▼▼▼

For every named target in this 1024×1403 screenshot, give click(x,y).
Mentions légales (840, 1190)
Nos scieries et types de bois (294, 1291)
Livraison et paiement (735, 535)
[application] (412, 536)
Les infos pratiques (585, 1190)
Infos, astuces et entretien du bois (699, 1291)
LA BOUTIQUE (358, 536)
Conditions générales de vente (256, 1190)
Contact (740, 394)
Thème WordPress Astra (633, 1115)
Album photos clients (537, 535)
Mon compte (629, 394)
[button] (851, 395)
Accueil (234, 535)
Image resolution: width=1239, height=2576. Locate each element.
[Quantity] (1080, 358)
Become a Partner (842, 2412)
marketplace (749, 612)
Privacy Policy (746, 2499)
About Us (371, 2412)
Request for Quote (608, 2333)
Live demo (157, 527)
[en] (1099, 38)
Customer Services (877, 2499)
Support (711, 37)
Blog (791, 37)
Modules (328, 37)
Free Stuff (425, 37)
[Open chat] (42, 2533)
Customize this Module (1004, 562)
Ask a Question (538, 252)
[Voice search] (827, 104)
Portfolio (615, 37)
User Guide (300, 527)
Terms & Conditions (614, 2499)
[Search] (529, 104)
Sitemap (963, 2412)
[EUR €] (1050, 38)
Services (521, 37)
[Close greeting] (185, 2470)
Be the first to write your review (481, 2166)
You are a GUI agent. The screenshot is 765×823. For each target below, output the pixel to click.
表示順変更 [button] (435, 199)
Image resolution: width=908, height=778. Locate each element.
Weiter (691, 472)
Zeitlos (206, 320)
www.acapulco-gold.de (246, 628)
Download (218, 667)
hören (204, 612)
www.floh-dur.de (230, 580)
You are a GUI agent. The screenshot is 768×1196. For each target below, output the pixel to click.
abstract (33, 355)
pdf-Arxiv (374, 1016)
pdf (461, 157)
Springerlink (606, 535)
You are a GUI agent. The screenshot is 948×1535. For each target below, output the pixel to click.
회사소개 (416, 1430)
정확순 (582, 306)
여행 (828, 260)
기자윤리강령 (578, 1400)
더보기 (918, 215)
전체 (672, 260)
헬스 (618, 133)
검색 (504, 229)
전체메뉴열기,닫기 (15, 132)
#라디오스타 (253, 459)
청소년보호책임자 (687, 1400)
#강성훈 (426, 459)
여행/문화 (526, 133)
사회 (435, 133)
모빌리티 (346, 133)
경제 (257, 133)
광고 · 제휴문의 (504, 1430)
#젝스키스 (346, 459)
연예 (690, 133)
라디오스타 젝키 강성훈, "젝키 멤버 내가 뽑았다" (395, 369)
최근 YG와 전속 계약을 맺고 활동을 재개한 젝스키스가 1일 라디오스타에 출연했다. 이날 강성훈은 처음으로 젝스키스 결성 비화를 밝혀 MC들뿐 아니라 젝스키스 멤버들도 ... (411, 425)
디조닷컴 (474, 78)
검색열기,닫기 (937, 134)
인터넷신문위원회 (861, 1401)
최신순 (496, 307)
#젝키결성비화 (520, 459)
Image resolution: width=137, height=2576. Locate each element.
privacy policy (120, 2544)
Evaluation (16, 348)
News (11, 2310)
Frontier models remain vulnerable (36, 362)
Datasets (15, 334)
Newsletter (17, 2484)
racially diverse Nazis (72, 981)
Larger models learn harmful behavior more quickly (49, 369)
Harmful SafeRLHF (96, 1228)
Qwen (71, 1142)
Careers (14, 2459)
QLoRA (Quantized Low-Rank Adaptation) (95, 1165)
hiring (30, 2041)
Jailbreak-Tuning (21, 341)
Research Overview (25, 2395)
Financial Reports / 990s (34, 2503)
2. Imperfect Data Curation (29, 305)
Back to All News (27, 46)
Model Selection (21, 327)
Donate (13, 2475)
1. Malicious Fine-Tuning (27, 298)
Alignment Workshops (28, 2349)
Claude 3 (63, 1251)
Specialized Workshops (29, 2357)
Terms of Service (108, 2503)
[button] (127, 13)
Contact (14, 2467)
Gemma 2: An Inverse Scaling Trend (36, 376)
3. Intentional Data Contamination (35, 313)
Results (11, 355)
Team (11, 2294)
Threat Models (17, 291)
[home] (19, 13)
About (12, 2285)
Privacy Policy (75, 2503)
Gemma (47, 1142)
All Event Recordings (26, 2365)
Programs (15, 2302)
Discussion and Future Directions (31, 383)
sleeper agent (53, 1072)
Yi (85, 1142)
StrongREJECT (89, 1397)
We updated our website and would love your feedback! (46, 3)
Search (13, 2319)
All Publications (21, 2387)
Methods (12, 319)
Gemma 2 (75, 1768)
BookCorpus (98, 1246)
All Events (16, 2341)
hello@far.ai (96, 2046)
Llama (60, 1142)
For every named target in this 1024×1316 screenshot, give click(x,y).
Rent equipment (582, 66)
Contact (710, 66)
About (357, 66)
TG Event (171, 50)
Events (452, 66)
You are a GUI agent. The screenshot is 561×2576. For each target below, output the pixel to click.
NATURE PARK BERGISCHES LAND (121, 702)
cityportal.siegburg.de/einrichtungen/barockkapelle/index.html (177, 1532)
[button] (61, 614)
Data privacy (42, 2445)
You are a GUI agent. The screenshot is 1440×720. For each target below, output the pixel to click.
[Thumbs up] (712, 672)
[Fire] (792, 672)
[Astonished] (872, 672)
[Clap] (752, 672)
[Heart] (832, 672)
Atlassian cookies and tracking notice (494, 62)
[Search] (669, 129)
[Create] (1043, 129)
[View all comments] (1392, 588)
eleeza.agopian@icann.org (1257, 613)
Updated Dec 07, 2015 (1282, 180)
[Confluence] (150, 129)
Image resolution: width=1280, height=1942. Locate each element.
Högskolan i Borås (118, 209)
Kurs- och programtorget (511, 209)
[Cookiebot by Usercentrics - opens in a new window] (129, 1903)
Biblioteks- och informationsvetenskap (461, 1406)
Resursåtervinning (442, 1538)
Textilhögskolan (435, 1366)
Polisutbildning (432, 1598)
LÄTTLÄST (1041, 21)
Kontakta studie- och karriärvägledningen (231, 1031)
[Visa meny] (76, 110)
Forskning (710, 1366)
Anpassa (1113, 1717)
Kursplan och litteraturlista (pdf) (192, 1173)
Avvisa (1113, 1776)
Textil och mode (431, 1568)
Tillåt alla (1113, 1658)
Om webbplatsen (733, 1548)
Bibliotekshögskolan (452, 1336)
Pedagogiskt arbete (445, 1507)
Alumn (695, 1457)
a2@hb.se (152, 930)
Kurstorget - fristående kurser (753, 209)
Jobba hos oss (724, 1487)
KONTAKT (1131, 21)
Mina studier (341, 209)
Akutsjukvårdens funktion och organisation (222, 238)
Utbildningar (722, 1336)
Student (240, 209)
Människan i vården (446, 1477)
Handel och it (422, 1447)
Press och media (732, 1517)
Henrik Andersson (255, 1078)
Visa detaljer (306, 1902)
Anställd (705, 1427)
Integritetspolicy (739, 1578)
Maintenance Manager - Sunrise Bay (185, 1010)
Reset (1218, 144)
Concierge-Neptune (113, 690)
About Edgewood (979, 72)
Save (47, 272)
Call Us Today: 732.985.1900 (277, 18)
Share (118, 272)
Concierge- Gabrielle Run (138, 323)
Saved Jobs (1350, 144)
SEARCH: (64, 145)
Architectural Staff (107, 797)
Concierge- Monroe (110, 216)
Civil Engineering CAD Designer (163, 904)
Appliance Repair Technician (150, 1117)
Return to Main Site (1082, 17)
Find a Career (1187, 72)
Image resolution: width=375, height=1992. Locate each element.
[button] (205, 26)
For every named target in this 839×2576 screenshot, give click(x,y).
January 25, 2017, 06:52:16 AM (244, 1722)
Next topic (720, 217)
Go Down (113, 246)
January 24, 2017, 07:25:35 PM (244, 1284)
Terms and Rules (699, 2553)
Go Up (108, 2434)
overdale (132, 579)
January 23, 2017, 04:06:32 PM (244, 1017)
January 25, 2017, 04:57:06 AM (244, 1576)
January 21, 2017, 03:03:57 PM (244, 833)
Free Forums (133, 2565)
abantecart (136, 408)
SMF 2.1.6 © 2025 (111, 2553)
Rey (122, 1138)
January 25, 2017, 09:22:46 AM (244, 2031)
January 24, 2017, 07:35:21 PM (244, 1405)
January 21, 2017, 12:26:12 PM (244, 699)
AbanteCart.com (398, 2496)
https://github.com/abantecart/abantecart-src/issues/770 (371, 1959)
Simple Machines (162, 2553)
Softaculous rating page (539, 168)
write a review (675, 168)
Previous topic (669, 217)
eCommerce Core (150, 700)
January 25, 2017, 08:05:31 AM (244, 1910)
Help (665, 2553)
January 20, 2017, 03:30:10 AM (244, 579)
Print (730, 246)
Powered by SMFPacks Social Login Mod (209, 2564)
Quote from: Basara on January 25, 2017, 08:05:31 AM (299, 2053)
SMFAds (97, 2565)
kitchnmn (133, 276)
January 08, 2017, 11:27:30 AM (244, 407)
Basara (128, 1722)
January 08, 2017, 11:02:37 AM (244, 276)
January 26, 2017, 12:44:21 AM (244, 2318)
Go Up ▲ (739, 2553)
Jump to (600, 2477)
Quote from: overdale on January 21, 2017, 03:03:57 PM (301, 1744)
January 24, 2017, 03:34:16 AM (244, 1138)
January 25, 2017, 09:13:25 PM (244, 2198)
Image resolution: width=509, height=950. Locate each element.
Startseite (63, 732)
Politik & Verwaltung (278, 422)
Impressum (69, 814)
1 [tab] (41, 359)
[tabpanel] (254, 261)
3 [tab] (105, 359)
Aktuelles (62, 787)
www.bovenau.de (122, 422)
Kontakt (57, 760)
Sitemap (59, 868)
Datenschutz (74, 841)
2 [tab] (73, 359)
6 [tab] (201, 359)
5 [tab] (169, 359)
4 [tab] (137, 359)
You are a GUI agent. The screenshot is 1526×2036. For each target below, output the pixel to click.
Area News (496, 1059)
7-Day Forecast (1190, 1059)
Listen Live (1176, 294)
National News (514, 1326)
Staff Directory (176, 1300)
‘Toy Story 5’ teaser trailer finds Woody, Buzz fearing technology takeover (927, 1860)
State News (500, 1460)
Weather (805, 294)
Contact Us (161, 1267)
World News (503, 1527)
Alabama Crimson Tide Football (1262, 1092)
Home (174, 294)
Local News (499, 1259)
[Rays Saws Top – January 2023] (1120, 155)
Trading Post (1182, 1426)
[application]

▲▲▲

◆ **What needs to be done**: Update the entries from the first one through the line containing "Be the first to write your review (481, 2166)", changing "Live demo" to "Live preview" and leaving everything else unchanged.

◆ **Correct response**:
For every named target in this 1024×1403 screenshot, give click(x,y).
Mentions légales (840, 1190)
Nos scieries et types de bois (294, 1291)
Livraison et paiement (735, 535)
[application] (412, 536)
Les infos pratiques (585, 1190)
Infos, astuces et entretien du bois (699, 1291)
LA BOUTIQUE (358, 536)
Conditions générales de vente (256, 1190)
Contact (740, 394)
Thème WordPress Astra (633, 1115)
Album photos clients (537, 535)
Mon compte (629, 394)
[button] (851, 395)
Accueil (234, 535)
Image resolution: width=1239, height=2576. Locate each element.
[Quantity] (1080, 358)
Become a Partner (842, 2412)
marketplace (749, 612)
Privacy Policy (746, 2499)
About Us (371, 2412)
Request for Quote (608, 2333)
Live preview (157, 527)
[en] (1099, 38)
Customer Services (877, 2499)
Support (711, 37)
Blog (791, 37)
Modules (328, 37)
Free Stuff (425, 37)
[Open chat] (42, 2533)
Customize this Module (1004, 562)
Ask a Question (538, 252)
[Voice search] (827, 104)
Portfolio (615, 37)
User Guide (300, 527)
Terms & Conditions (614, 2499)
[Search] (529, 104)
Sitemap (963, 2412)
[EUR €] (1050, 38)
Services (521, 37)
[Close greeting] (185, 2470)
Be the first to write your review (481, 2166)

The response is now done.